There is, of course, no little of the Jewish fondness for the land of their fathers in this undertaking, and perhaps not a few hope for a restoration of the glory of Jerusalem, as depicted by the prophets of the Bible, which will include, perhaps, the blood-sacrifices and the royal splendor of the Solomonic period. This is but natural; and the religious enthusiasm is shared by Christians and Mohammedans as well, though, of course, for somewhat different reasons. Still it must be said that of all countries in the world there is none in which so many people have so lively, so direct, an almost personal interest, for which they will, if need be, make sacrifices greater or less in degree. Herein lies the security of any local government which may be established on the historic soil; and from being the fighting pit of the nations of antiquity, it will have guaranteed it an independence which nineteenth century enlightenment and international jealousy will prompt. Thus the colonist will be spared the dangers of civil war and foreign invasion, or if the Turk remain in control, he will have the protection afforded by consuls on the spot.
The prospect of the establishment of a government which, following the prophecy of Isaiah, shall act as the arbiter among the nations, is not seriously considered by the largest number of those active in the movement.
Political hopes are given something far more tangible and practical at this juncture. Nor is the other beautiful idea held to of making Jerusalem's Temple the place of the assembly in which all peoples shall have their common ideal religion.
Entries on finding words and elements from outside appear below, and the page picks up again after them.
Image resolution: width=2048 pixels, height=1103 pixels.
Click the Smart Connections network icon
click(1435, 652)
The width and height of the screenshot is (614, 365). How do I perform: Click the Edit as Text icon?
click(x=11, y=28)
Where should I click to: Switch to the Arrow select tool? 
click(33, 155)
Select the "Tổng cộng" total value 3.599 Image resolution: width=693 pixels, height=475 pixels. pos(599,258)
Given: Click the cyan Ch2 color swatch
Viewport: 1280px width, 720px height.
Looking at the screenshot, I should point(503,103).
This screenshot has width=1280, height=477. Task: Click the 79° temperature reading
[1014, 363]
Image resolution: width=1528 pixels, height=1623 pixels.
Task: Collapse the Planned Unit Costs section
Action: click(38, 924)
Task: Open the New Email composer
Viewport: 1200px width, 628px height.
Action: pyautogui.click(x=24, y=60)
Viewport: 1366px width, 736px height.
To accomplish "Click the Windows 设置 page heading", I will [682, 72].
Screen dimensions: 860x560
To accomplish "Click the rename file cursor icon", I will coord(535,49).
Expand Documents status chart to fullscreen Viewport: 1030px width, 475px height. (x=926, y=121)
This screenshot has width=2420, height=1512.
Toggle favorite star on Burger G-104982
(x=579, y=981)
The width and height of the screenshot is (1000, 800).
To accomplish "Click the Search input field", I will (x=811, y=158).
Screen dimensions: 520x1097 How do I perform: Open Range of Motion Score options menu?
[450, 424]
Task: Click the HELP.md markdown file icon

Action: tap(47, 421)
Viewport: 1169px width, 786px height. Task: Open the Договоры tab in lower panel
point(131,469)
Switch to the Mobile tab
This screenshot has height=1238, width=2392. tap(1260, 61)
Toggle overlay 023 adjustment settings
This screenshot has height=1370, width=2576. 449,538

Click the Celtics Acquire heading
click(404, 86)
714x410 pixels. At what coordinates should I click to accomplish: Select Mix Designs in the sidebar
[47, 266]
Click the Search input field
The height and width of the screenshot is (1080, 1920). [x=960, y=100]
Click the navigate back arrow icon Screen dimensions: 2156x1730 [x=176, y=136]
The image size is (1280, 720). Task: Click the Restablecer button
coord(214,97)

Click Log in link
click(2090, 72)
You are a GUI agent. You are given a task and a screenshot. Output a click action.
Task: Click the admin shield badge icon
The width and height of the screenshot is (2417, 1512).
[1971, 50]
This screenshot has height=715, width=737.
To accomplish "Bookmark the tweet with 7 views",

As with Messianic ideas, which likewise it is urged must follow a miraculous interposition and a divine deliverance, this, too, is set aside for the more practical ideas of the colonists.
It has been demonstrated that the soil is sufficiently fertile to maintain colonists, and there is no doubt that the opening up of the railroads and steamships will furnish ample markets. The Jews from being the dromedaries of civilization will take the place of the Phoenicians of history and become the burden bearers of commerce in the same sense that the last great nation was. Not content with building up slowly for future use, some of the more enthusiastic are raising funds to return themselves, as soon as possible, to the Promised Land of milk and honey. They mean to put their theories to a severe test and by heroic measures.
It cannot be that the distance between the older citizens among American Jews and the new-comers is responsible for the lack of interest shown for what is really a big movement in the great cities of the country, for the Lovers of Zion have branches and are collecting money everywhere. The people here know little apparently of it, however, and their indifference takes the form of contempt, and then ofttimes a little side light makes them mistrust it because it is either an attempt, so they say, to compromise them into swearing allegiance to two flags or is visionary and opposed to their doctrinal views or Messianic hopes. The flag of Judah is not to be flung to the breeze shortly, but whereas it has cost tens of thousands of dollars to experiment in the United States and in Argentine, with the result still in doubt, it is hoped to carry successful farming in the sacred land to its furthest point, the Jews can find no safer, no better haven anywhere on the globe. The members of the colonization society do not want the Jews of the world to go en masse, but they would go in small companies themselves. This is an earnest of good faith, and if assistance is needed when the aims and purposes are well understood, money to aid them will be forthcoming. --Jewish Exponent.